====== Exercise data

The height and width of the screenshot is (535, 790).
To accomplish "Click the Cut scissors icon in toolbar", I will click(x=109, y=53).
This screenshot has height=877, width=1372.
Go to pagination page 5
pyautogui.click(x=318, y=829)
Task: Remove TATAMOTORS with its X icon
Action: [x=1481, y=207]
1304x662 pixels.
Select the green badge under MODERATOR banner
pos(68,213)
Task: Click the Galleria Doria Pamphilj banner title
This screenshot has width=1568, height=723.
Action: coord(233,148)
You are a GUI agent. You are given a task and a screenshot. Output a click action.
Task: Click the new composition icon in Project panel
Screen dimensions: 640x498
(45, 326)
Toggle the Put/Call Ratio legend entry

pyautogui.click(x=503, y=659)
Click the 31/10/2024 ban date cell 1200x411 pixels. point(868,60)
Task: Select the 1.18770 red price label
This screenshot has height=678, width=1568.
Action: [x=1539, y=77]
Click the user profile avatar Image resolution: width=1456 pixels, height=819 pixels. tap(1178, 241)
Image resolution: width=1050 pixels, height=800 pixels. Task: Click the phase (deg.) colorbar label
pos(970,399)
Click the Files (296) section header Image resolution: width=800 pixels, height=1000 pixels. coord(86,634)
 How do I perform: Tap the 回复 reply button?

============

*What to produce*:
Rewrite all of the records above, substituting "image" for each occurrence of "screenshot" and keeping every other part unchanged.

*In response*:
The height and width of the image is (535, 790).
To accomplish "Click the Cut scissors icon in toolbar", I will click(x=109, y=53).
This image has height=877, width=1372.
Go to pagination page 5
pyautogui.click(x=318, y=829)
Task: Remove TATAMOTORS with its X icon
Action: [x=1481, y=207]
1304x662 pixels.
Select the green badge under MODERATOR banner
pos(68,213)
Task: Click the Galleria Doria Pamphilj banner title
This image has width=1568, height=723.
Action: coord(233,148)
You are a GUI agent. You are given a task and a image. Output a click action.
Task: Click the new composition icon in Project panel
Screen dimensions: 640x498
(45, 326)
Toggle the Put/Call Ratio legend entry

pyautogui.click(x=503, y=659)
Click the 31/10/2024 ban date cell 1200x411 pixels. point(868,60)
Task: Select the 1.18770 red price label
This image has height=678, width=1568.
Action: [x=1539, y=77]
Click the user profile avatar Image resolution: width=1456 pixels, height=819 pixels. tap(1178, 241)
Image resolution: width=1050 pixels, height=800 pixels. Task: Click the phase (deg.) colorbar label
pos(970,399)
Click the Files (296) section header Image resolution: width=800 pixels, height=1000 pixels. coord(86,634)
 How do I perform: Tap the 回复 reply button?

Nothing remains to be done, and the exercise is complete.